Exposé du litige :
Les quatre sociétés [3], [4], [5] et [6] ont été créées le 2 novembre 2017 par quatre associés, M. [K] [W], M. [F] [A], M. [C] [V] et la société [7]. Elles avaient pour objet la conception, le développement et la maintenance d'applications sur supports mobiles. Leur financement a été réalisé par apports en comptes courants d'associés. M. [W] en était le gérant.
Le 22 juillet 2019, les difficultés rencontrées par les quatre sociétés ont conduit à la cession d'une part de leurs actions à la société [8], dirigée par M. [U] [I], accompagnée de la démission de M. [W], ainsi que de la signature d'une convention de gestion et de remboursement des comptes courants.
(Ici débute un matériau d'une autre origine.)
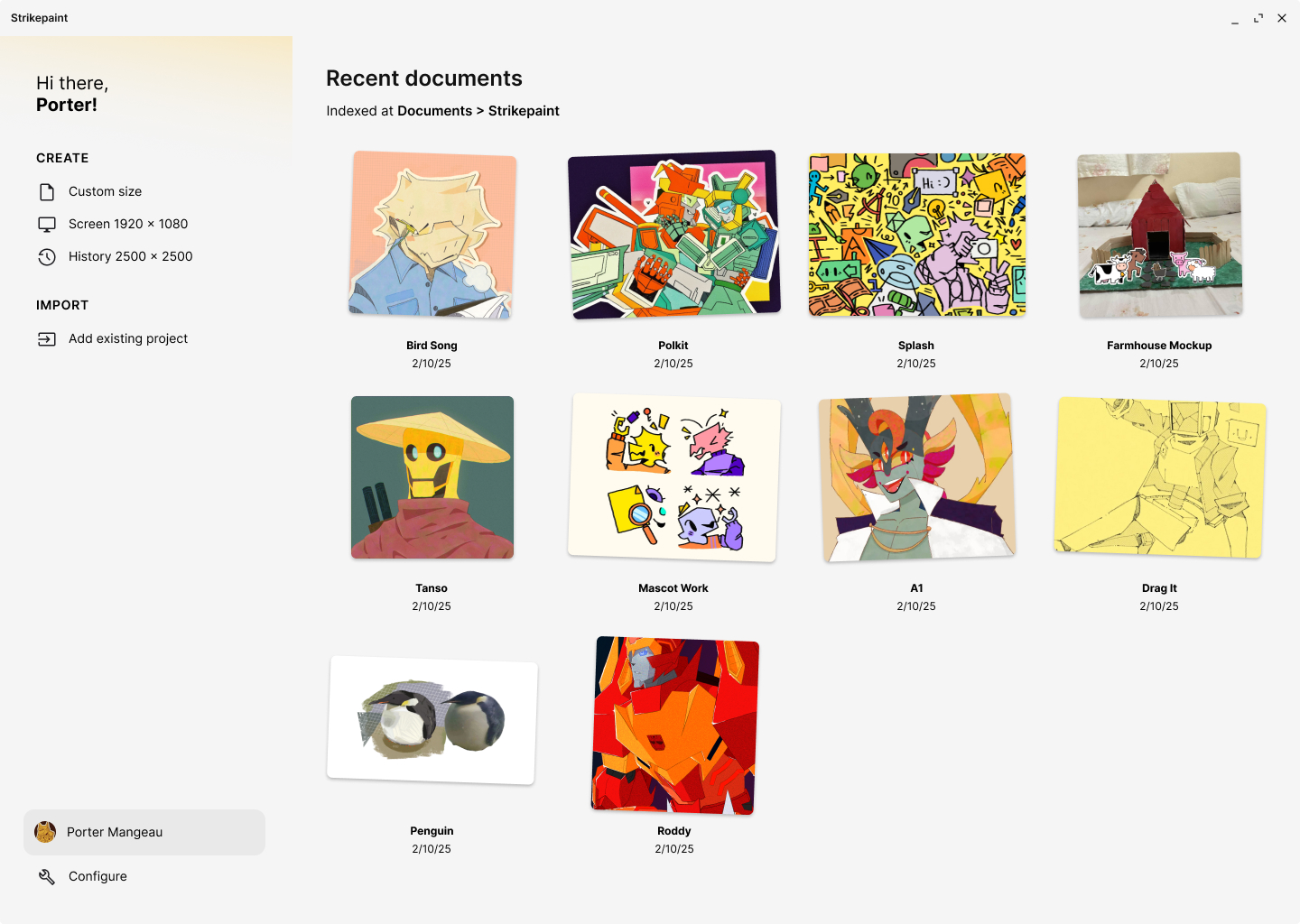This screenshot has width=1300, height=924.
Task: Click Porter Mangeau's avatar picture
Action: coord(45,832)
Par cette convention, les associés s'engageaient à maintenir leurs comptes courants d'associés au sein des quatre sociétés 'pour une durée maximale jusqu'au 31 décembre 2029' et à 'n'en réclamer le remboursement que dès lors qu'ils seraient devenus exigibles, à savoir dans les cas suivants':
- En cas de réalisation d'un bénéfice net comptable après impôts';
- En cas de vente des applications développées ou des fonds de commerce appartenant aux sociétés';
- En cas de vente d'une des sociétés.'
La même convention stipulait l'abandon des créances de remboursement des comptes courants dans les termes suivants': 'En tout état de cause, si au terme de la période, les comptes courants n'avaient pas été rendus exigibles dans les conditions exposées ci-dessus, les sociétés ne seraient plus tenues au remboursement des comptes courants et les cédants devront abandonner le solde de leur créance en compte courant'.
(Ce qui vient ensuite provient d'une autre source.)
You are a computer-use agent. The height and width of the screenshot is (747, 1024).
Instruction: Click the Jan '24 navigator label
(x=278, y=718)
La liquidation judiciaire des quatre sociétés a été ouverte par jugements rendus le 19 octobre 2020 et la SELAS [1], prise en la personne de Maître [B], a été désignée en qualité de liquidateur judiciaire.
Par requête en date du 25 août 2023, le procureur de la République du tribunal judiciaire de Strasbourg a demandé à ce tribunal de prononcer contre M. [W] l'interdiction de diriger, gérer, administrer ou contrôler directement ou indirectement toute entreprise commerciale ou artisanale, toute exploitation agricole et toute personne morale pour une durée de 15 ans, sur le fondement de l'article L.'653-8 du code de commerce, lui reprochant d'avoir fait des biens ou du crédit de la personne morale un usage contraire à l'intérêt de celle-ci à des fins personnelles ou pour favoriser une autre personne morale ou entreprise dans la quelle il était intéressé directement ou indirectement, au sens de l'article L.'653-4, 3° du même code, en procédant à de nombreux versements au profit de la société [9] dont il était associé et gérant, et ce alors que la société [2] réalisait des pertes significatives.
Par assignation remise au greffe le 13 octobre 2023, la société [1] ès qualités a poursuivi M. [W] en responsabilité pour insuffisance d'actif de la société [2], sur le fondement de l'article L.'651-2 du code commerce, faisant valoir que M. [W] avait commis des fautes de gestion en procédant à des versements, récurrents et sans contrepartie justifiée, à la société [9], dans laquelle il était gérant et associé égalitaire avec M. [V], commettant ainsi une faute ayant contribué à l'insuffisance d'actif.
Les deux procédures, en interdiction de gérer et en responsabilité pour insuffisance d'actif, ont été jointes.
Par jugement du 12 octobre 2025, le tribunal judiciaire de Strasbourg a d'une part fait interdiction à M. [W] de diriger, gérer, administrer ou contrôler, directement ou indirectement toute entreprise commerciale ou artisanale, toute exploitation agricole et toute personne morale pendant 5 ans, et l'a d'autre part condamné à payer la société [1] ès qualités la somme de 174'996,31 euros, assortissant le jugement de l'exécution provisoire.
Pour prononcer l'interdiction de gérer, le tribunal a considéré que les paiements faits au profit de la société [9] ne trouvaient aucune justification dans les diverses factures produites par M.